In 2017, journalist Alice Gregory profiled a group of men and women in the New Yorker who all had one thing in common: each had accidentally killed someone. Gregory described the unique, often debilitating mix of sorrow and shame these individuals carried around with them and the complete lack of resources contemporary society provided.

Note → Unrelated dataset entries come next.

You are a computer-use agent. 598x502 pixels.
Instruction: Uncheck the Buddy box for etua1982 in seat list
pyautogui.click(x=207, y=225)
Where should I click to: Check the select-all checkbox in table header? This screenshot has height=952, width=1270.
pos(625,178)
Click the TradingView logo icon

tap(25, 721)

“There are no self-help books for anyone who has accidentally killed another person. An exhaustive search yielded no research on such people, and nothing in the way of therapeutic protocols, publicly listed support groups, or therapists who specialize in their treatment,” Gregory wrote. What the individuals shared was a sense of responsibility, an ever-present awareness that no matter how they sliced it, they had played a role in taking a person’s life. A woman who had hit and killed a motorcyclist told Gregory, “At the end of the day … I took his life. No matter how much you want to dismiss it as an accident, I still feel responsible for it, and I am.”
Sense of Responsibility
This is what many of us will soon feel. A grief curdled by a morbid sense of responsibility. An overwhelming tide of loss, anger, guilt. Guilt for sins we aren’t sure we committed but from which we know there is no escaping. Guilt that brings a new level of grief.

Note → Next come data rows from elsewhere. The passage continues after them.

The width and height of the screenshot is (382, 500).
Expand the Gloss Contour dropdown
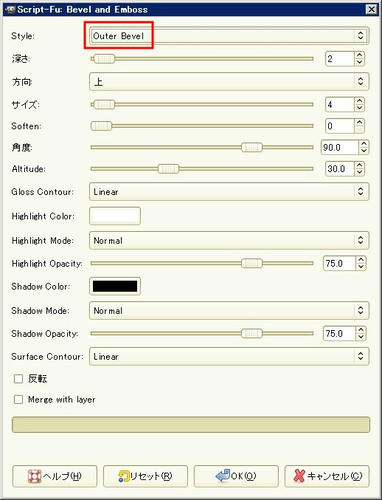229,192
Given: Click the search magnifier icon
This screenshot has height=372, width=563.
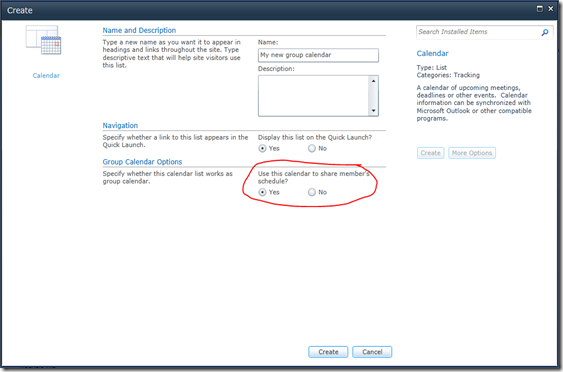Looking at the screenshot, I should (x=545, y=32).
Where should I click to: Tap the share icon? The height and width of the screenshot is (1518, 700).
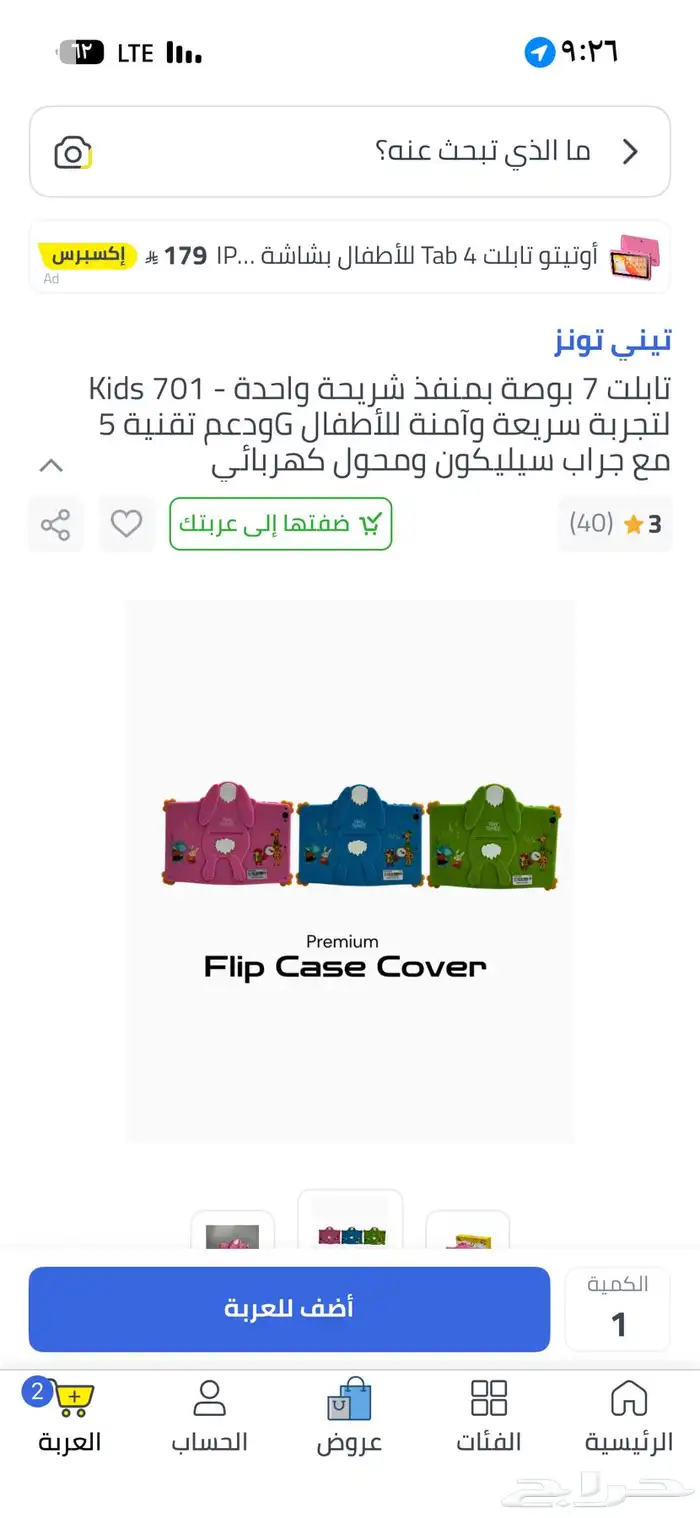[x=55, y=524]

One way to deal with such feelings may be to process them collectively. Gregory cites the Old Testament, in which God instructs Moses to designate six cities as places of refuge for those who have accidentally caused a death. Their purpose, a rabbi explained to Gregory, was to allow these haunted individuals to process their pain with others like them. “In the collective grief,” the rabbi said, “the individual’s grief is assuaged.”
If there is one thing I have learned in 10 years of writing about nature, it’s that humans are the beneficiaries of a mind-boggling array of symbiotic relationships, a constantly regenerating network of plants, animals, bacteria, and fungi, entire webs of living things that, most of the time, go completely unnoticed. Without the mycorrhizal fungi in the soil, we wouldn’t have food. Without bacteria inside our bodies, we wouldn’t be able to turn that food into energy.
Vital Coral Reefs
Corals reefs are vital not only to the health of the marine ecosystem—single-handedly supporting 25 percent of all ocean life—but to coastal communities around the globe, including in Hawai‘i. A coral reef is a natural defense against large waves and storm surges, which could otherwise destroy beaches, houses, and coastal infrastructure. When a reef dies, it doesn’t take long for the underlying structure to degrade. If it collapses entirely, any coastal protection provided by the reef goes with it. Surf breaks could disappear, along with beaches. Rising sea levels would become all the more menacing.
The resilience offered to island communities by coral reefs is just one reason restoration efforts are important and the Gates Lab team hopes its super coral survive. And there are reasons to be optimistic. “Our colleagues in Australia are modeling end-of-century bleaching events, and replaying those in tanks, and corals are surviving,” Drury said. “I mean, it’s a natural system that has flexibility and capacity to adapt to change, right? We don’t have a very good grip on the rate of change for the corals or for temperature and how it interacts with all those other factors, but it’s not a hopeless situation.”
In the end, none of this—the Gates Lab’s work, Fedorov’s paintings, even these words—is about coral. It’s about noticing. It’s about looking around and seeing not an island or an ocean but our collective home. It’s about acknowledging the interminable complexity that undergirds our world, that bright cord that binds us to Earth and to one another. It’s about our species’ endless quest for reciprocity, for symbiosis, for a way of life that leads not to grief but gratitude.